▶ [What is being asked]:
Every line below that has "agent" in it should be copied.

▶ [Records provided]:
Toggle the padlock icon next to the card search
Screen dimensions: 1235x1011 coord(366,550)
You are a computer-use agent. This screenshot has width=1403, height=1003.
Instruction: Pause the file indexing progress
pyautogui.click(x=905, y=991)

---

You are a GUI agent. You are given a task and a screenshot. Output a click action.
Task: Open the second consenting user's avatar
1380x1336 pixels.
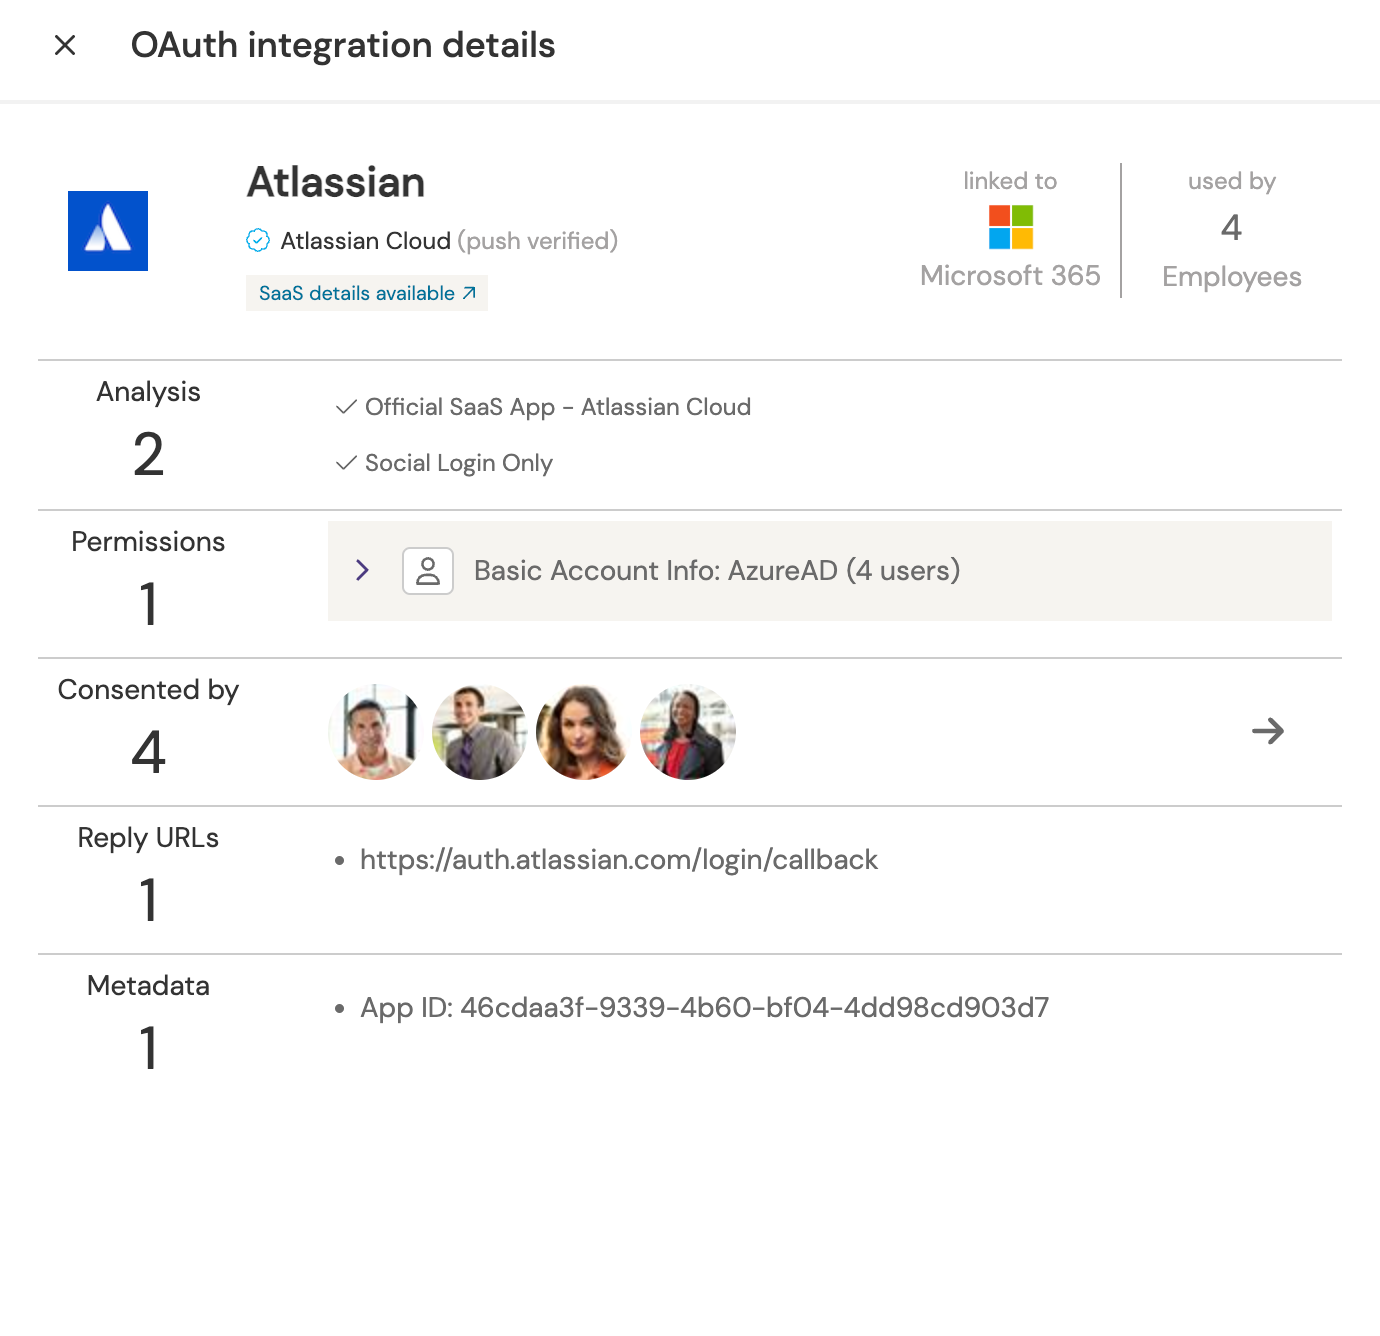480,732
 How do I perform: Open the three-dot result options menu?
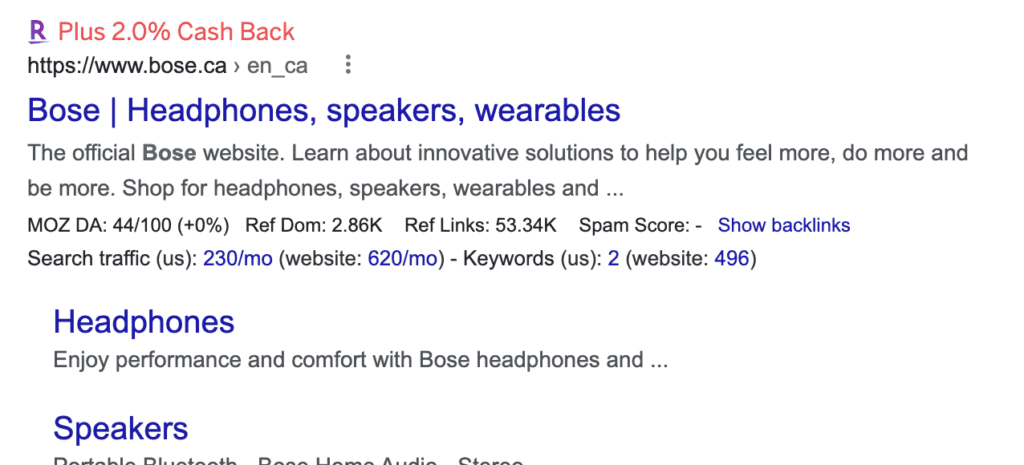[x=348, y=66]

▶ [Your solution]:
You are a computer-use agent. This screenshot has width=1403, height=1003.
You are a GUI agent. You are given a task and a screenshot. Output a click action.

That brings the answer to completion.